What is PFI accounting?
A private finance initiative (PFI) is a way of financing public sector projects through the private sector. PFIs alleviate the government and taxpayers of the immediate burden of coming up with the capital for these projects. In the United States, PFIs are also called public-private partnerships.
What is the difference between PFI and PF2?
The PFI and its successor, PF2, are forms of Public Private Partnerships (PPPs). In a PFI or PF2 deal, a private finance company – a Special Purpose Vehicle (SPV) – is set up and borrows to construct a new asset such as a school, hospital or road.
What does PFI stand for in healthcare?
What is PFI? The private finance initiative (PFI) is a way of funding public capital projects – such as NHS hospitals – using private sources of money to pay for the upfront costs of their design, build and maintenance.
What is a PFI forecast?
Financial forecast: Prospective financial statements that present, to the best of the responsible party’s knowledge and belief, an entity’s expected financial position, results of operations and cash flows.
What has replaced PFI?
Hammond announced in last year’s Budget that the government would end the use of the PFI and its successor PF2 schemes.
What does PF2 mean?
PF2
Acronym | Definition |
---|---|
PF2 | Private Finance 2 (UK) |
What does PFI Western Store stand for?
Preferred Farmers Incorporated
PFI Western Store, Home of BootDaddy, originated in 1975 as Preferred Farmers Incorporated. Today, our 50,000 square-foot retail center has helped establish PFI as a unique Western retailer like no one else.
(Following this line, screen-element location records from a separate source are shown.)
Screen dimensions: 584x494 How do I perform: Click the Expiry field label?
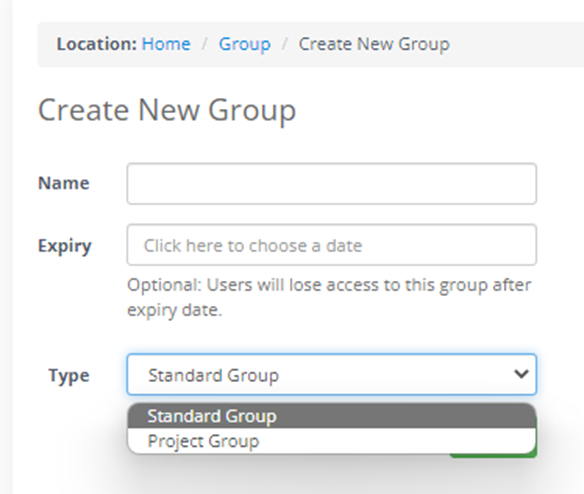(64, 246)

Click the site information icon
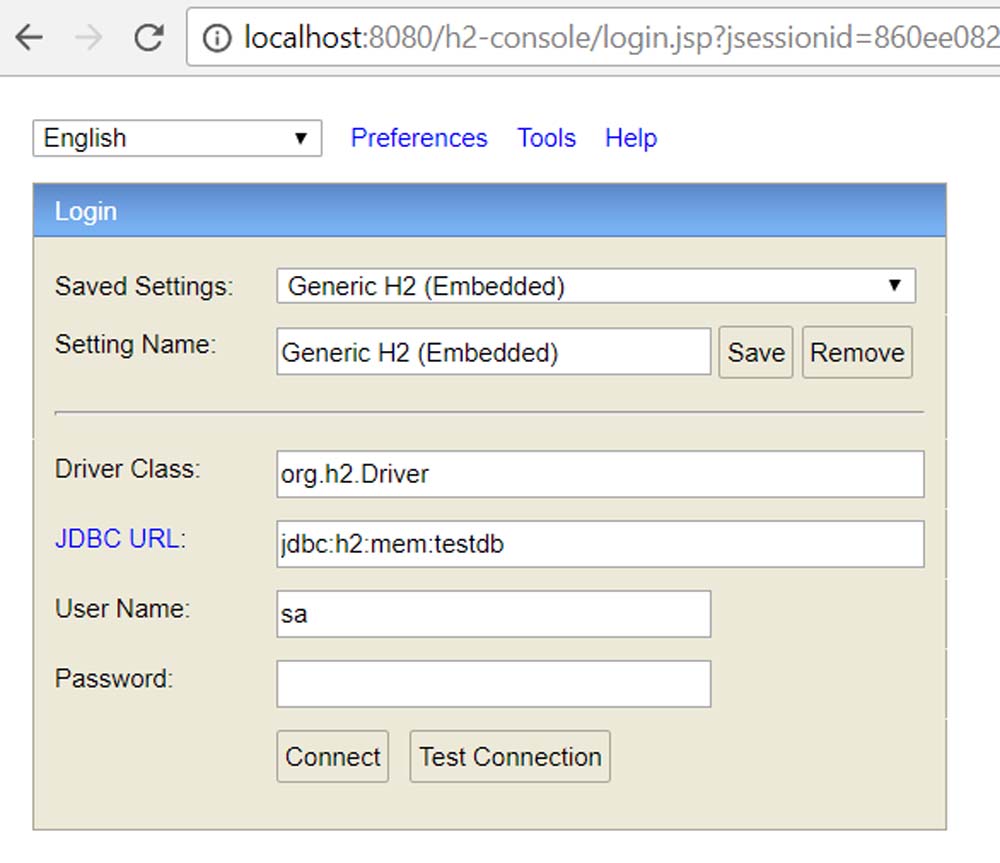215,39
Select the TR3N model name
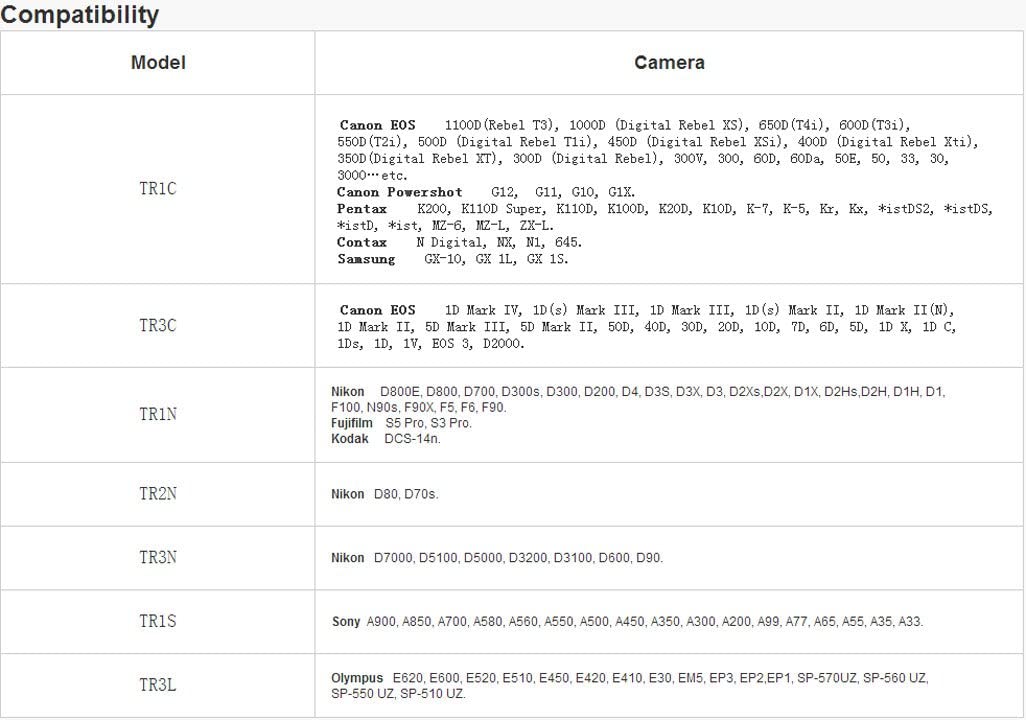Screen dimensions: 1026x720 coord(158,557)
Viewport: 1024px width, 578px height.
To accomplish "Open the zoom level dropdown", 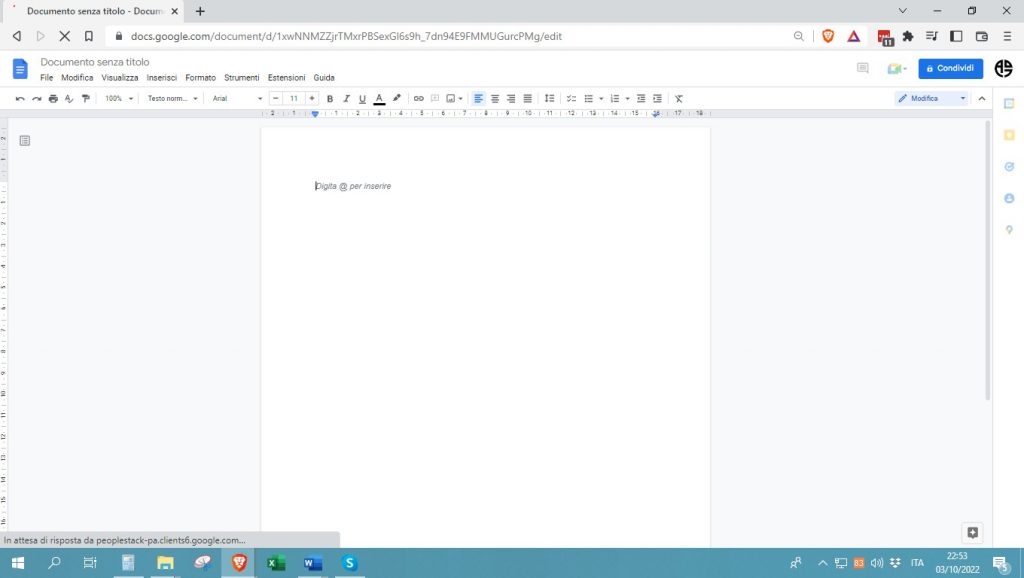I will (118, 98).

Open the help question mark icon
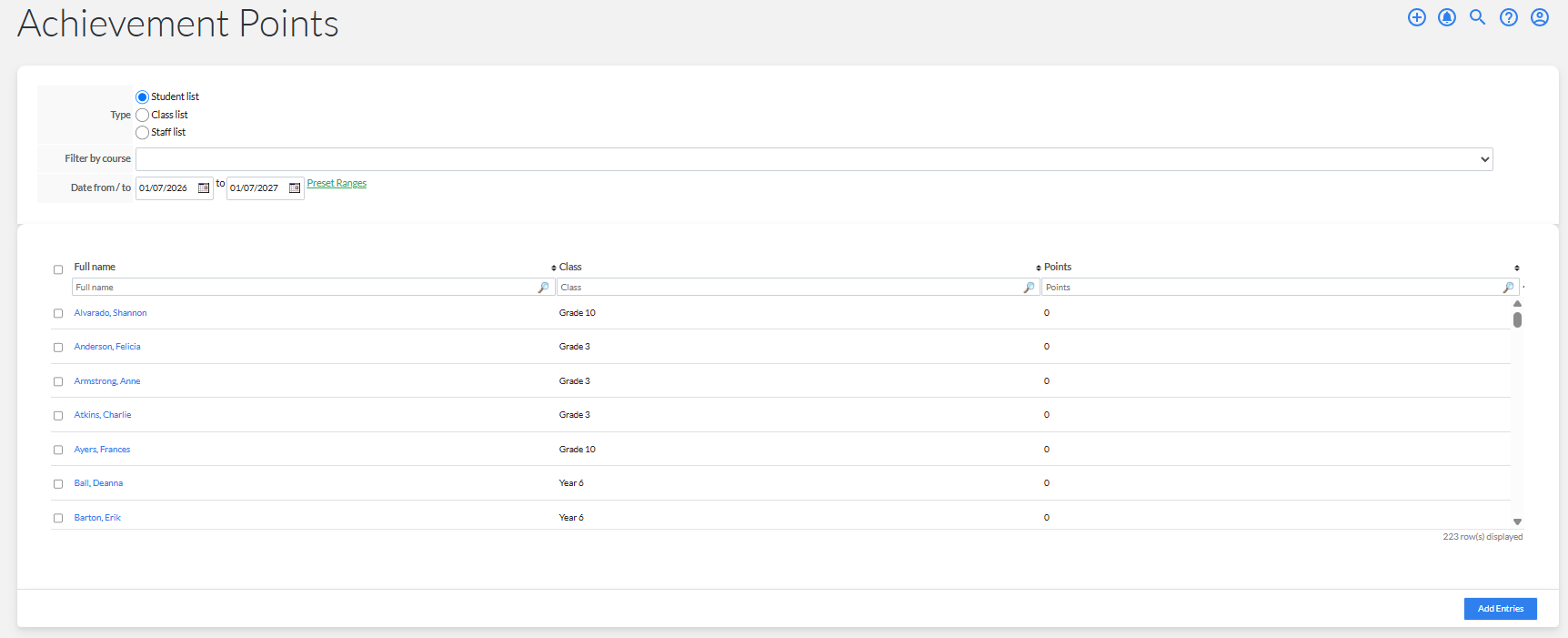click(1509, 17)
What is Private Finance Initiative (PFI)?
The Private Finance Initiative (PFI) is a procurement method which uses private sector investment in order to deliver public sector infrastructure and/or services according to a specification defined by the public sector.
Do you have an accounting model for PFI accounting?
We developed an accounting model which did the job, subject to a number of simplifying assumptions. In parallel, the Department of Health commissioned another major accounting firm to prepare a detailed accounting model which attempted to cover every element of PFI accounting.
Are public sector PFI schemes here to stay?
Despite the criticisms existing schemes are here to stay and new schemes are in the pipeline. Public sector bodies with PFI schemes need to be aware of how they are accounted for and the pitfalls that can be avoided by having a sound understanding of the basic principles that underpin the accounting approach.
Does the discount rate need to include a premium in PFI?
If, for example, one is using a “success-based PFI” in which one or more uncertain, conditional events are assumed to be resolved favorably, then the discount rate must include a premium, such as a specific company risk premium (SCRP) or additional risk premium (ARP) to properly adjust for this assumption.